WORK TO BE COMPLETED. What is needed is an exact copy of the records, with the images left out.

EXERCISE INPUT.
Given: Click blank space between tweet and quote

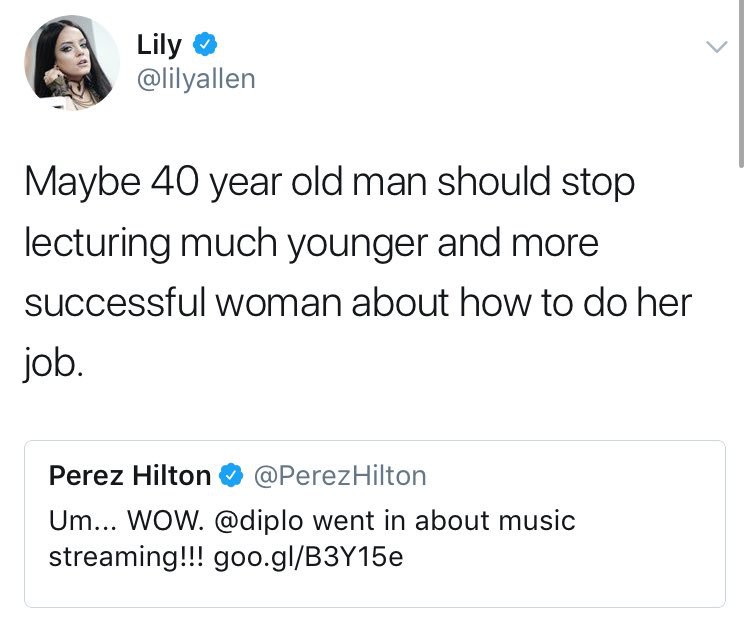Looking at the screenshot, I should pyautogui.click(x=375, y=412).
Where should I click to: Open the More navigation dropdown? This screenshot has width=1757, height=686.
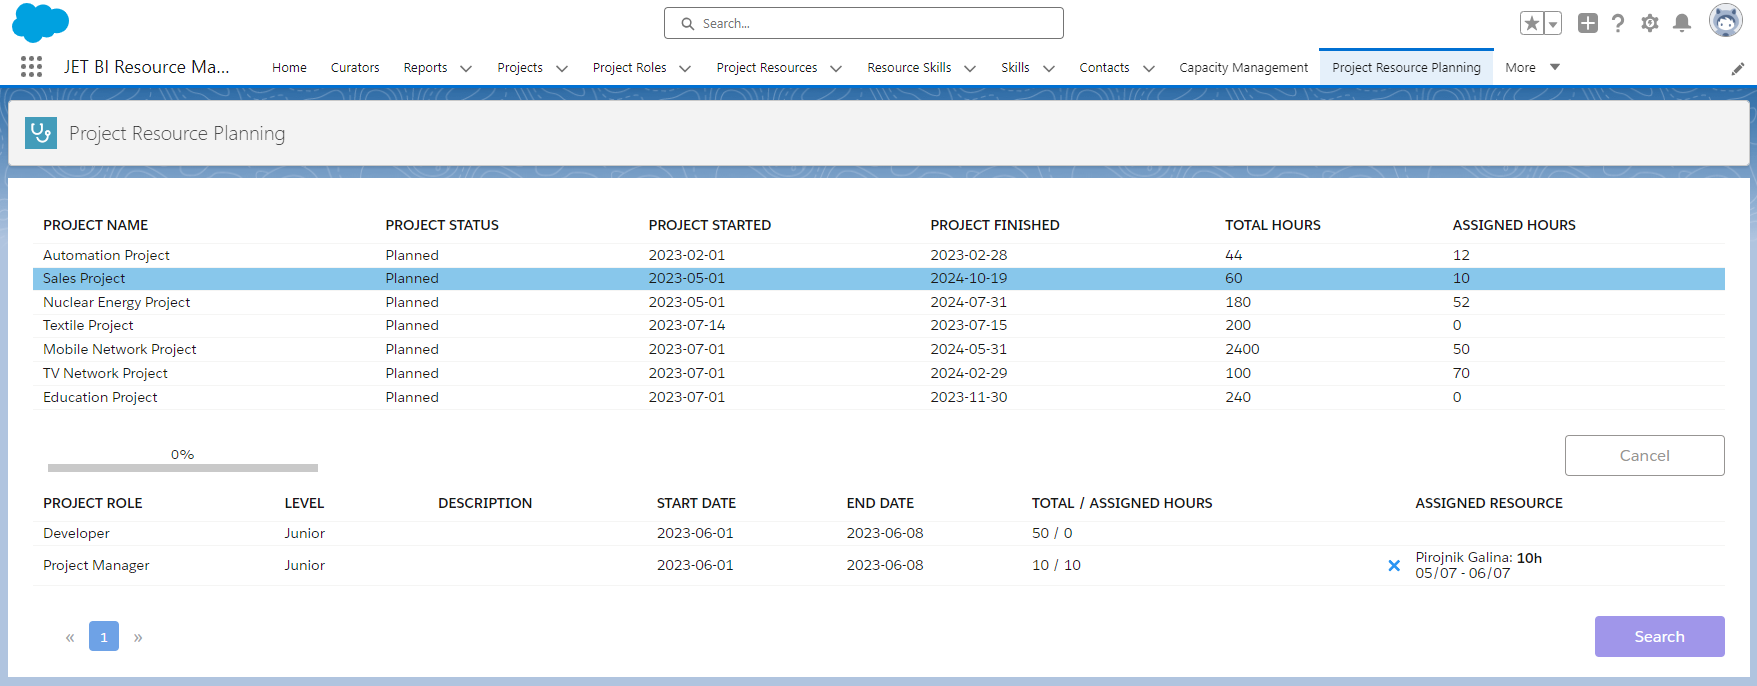tap(1532, 67)
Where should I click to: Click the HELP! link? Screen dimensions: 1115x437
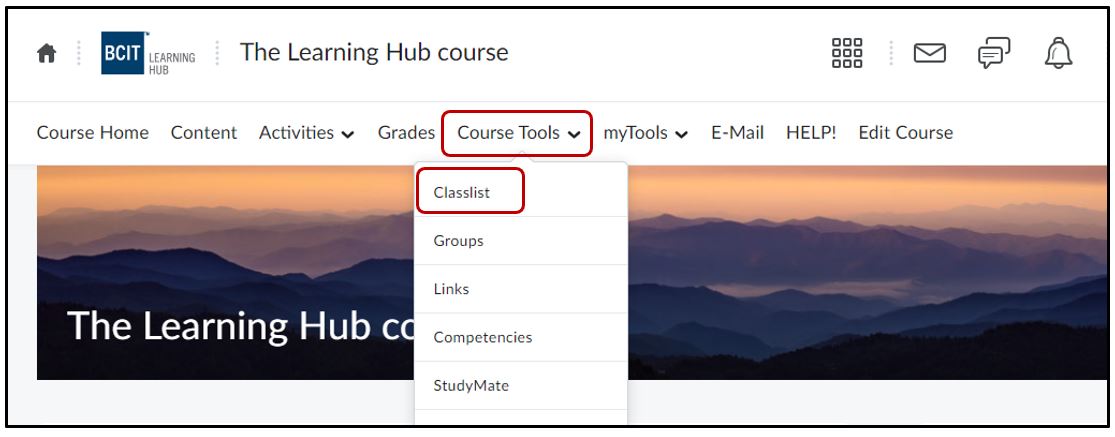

SOLUTION.
Given: Click blank space between tweet and quote

Looking at the screenshot, I should pyautogui.click(x=375, y=412).
Where should I click to: Open the More navigation dropdown? This screenshot has width=1757, height=686.
tap(1532, 67)
Where should I click to: Click the HELP! link? Screen dimensions: 1115x437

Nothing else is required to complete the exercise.